Reverse psychology! Next time tell your ex you love your sons hair and he did a great job of cutting it! Then tell him you didn't really know he could cut hair. Any thing he thinks you like he'll do the opposite. And your right, this will go on for ever. I have an ex as well. Until our kids got older he did everything and anything he could to make me miserable. Even now that our kids are grown and have their own families his still tries stuff. Like he told one of our girls just a few months ago that when we got divorce { Which has been 24 years ago now !} that I didn't want them. **As if he did and I wouldn't let him have them! ** What ever. I told my kids if that was so true then why didn't he make an effort to get custody. And why was it that he never tried to even see them....ever. They know that their dad was in the military and was stationed as far away as he could get. He would come home and not even call to make any arrangements to visit them. He wouldn't even tell me he was even coming. I would find out by someone that saw him in town. Usually it was his borther-in-law that would call me to tell me he was here. His borther-in-law would get mad cause my ex didn't want to see the kids. That way if he didn't want to see our kids he didn't have to explain to them why. Our kids remember all that. Kids are smart but the best thing to do is let them decide for them self as they grow older. They'll figure it out one day just on what they remember who did what for them and who was always there for them. Sooner then you may expect them too.

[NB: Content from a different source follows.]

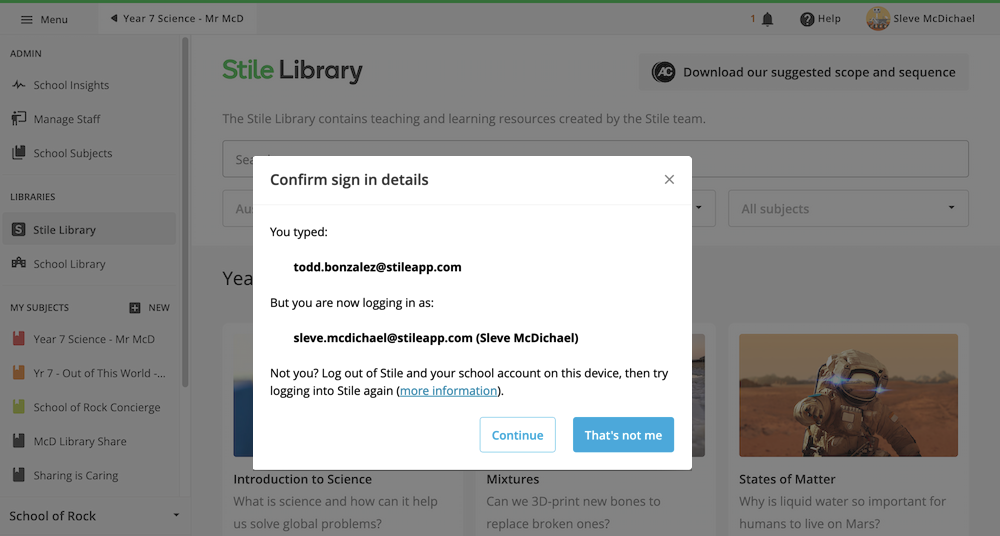Click the Manage Staff icon
Viewport: 1000px width, 536px height.
click(18, 119)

well anything that has kids that have seperated pearents is a hard 1. i dont no if you have talked to the father about it but thats where it needs to start. if so then the next step is to go talk to a pearent aid and find out if this is a matter for courts or not. its not fear wen 1 pearent uses the kid to get back at the other 1.
Perhaps you like it long and the ex likes it short. The two of you need to come to an agreement on a good length or maybe one year have it long and the next short, idk. But, really either way, it's nothing to cry about. This is what happens when people have kids and the relationship fails, the parents fight over the dumbest things. Good luck.
Have you talked to him about this?
My son is also curly haired, but because his hair had to be a little long to see them people kept asking how ould our daughter was and awww she's so cute! So we gave him a hair cut... This may be the reasoning bhind the hair cuts- i would ask him
It bothers you but try to ignore it ... once the ex sees it does not bother you anymore, I bet he stops cutting it.
The ex is creating a new life for himself. He is allowed privacy to a certain extent. You only need to know things that directly involve your child.
Sounds like it is time you moved on too ... once you find some one, you both can move past the "smaller" things that irritate...and maybe in the future be able to coparent.
you are his mother. you are the reason he has life. you dont have to be ran over like that. make a scene and blow up (not when the kid is there though) and then dare him to touch the kids hair. you love your kid and you have wants and needs for him too, you are just being a parent.